As a result of natural selection, a healthy individual will typically be motivated to reproduce to pass on his or her genes to offspring. Of course, some individuals do not reproduce and this does not appear to impact their survival. However, because reproduction is essential for life it is a biological need on a population level and the naturally-selected drive to reproduce is a biological need on both the individual (for the majority of heterosexual individuals) and the population levels.
The opportunity cost of forgoing a biological need is extremely large because the result of forgoing such a need significantly increases the risk of disability and premature mortality, thus signficantly decreasing the probability of survival and reproduction. Except for the opportunity cost of forgoing other biological needs, there are very few actions for which the opportunity cost of forgoing such an action would rival the large cost of forgoing a biological need. Thus, from the previous discussion, if we assume that any given individual has a Stone-Geary utlity function then it must be the case that the price elasticity of demand for biological needs is extremely inelastic. As expected, existing research supports the inelasticity of biological needs such as food,1 water,2 and housing3.
Exchange of Labor for Biological Needs
In an employee-employer relationship, an employee and employer enter into an agreement in which the employee agrees to exchange his or her labor for a wage. As part of this transaction, the employee accepts not only the benefit that is the wage but also, if applicable, the cost of poor working conditions or long working hours. In addition, the employee forgoes other actions and thus must take into account the opportunity cost of their employment. Most employees cannot afford to meet all of their biological needs without work, while employers typically have more resources to obtain these needs due to the capital they possess. This imbalance gives employers a major advantage over employees in the negotiation of a wage, hours worked, and working conditions.
Suppose that an employee has a Stone-Geary utility function. As the previous discussion shows, since demand for biological needs is highly inelastic a worker will pay a higher price in order to obtain them. As the resources that an employee has access to in order to obtain their biological needs without work decreases, he or she will be able to satisfy fewer of these needs. Therefore, the opportunity cost of forgoing work to acquire the resources (money) necessary to obtain these needs--equivalent to forgoing the biological needs the employee lacks without work--increases.
From the previous discussion, since the price elasticity of demand for biological needs is extremely inelastic, decreasing resources (money) to acquire these needs without work will result in the employee paying increasing prices for these needs. In an employee-employer relationship, this higher price is reflected in an employee's acceptance of a lower wage, worse working hours, and worse working conditions than he or she would otherwise accept. Once again, the fewer resources an employee has available to him or her to fulfill his or her biological needs without work, the more the employee will offer up to the employer during the negotiation over wage, hours worked, and working conditions.

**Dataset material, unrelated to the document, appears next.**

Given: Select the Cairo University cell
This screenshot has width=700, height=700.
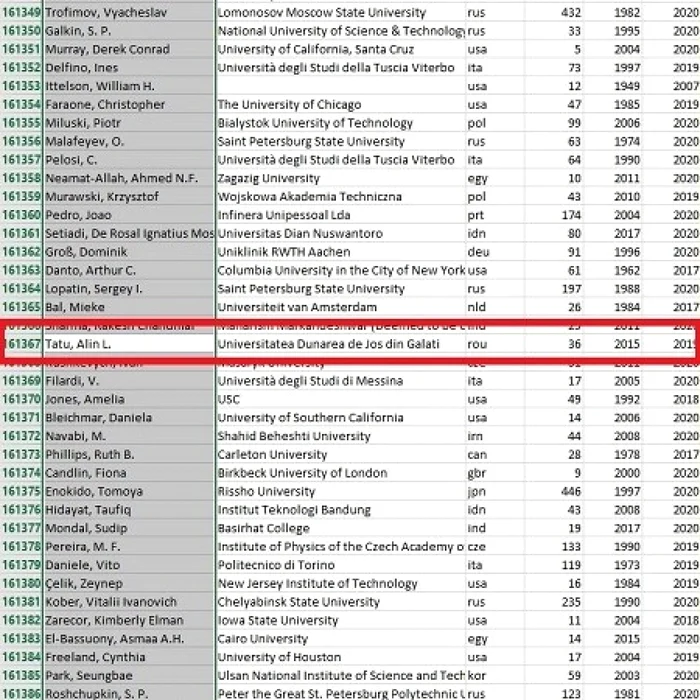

A similar effect is seen from the previous discussion of income elasticity of demand. If the proportion of subsistence income an employee spends on biological needs is greater than the proportion of leftover income he or she spends on those needs, then as the employee's income decreases the income elasticity of demand for those biological needs becomes more inelastic. Furthermore, as an employee's income becomes sufficiently small, the income elasticity of demand for his or her biological needs becomes more inelastic.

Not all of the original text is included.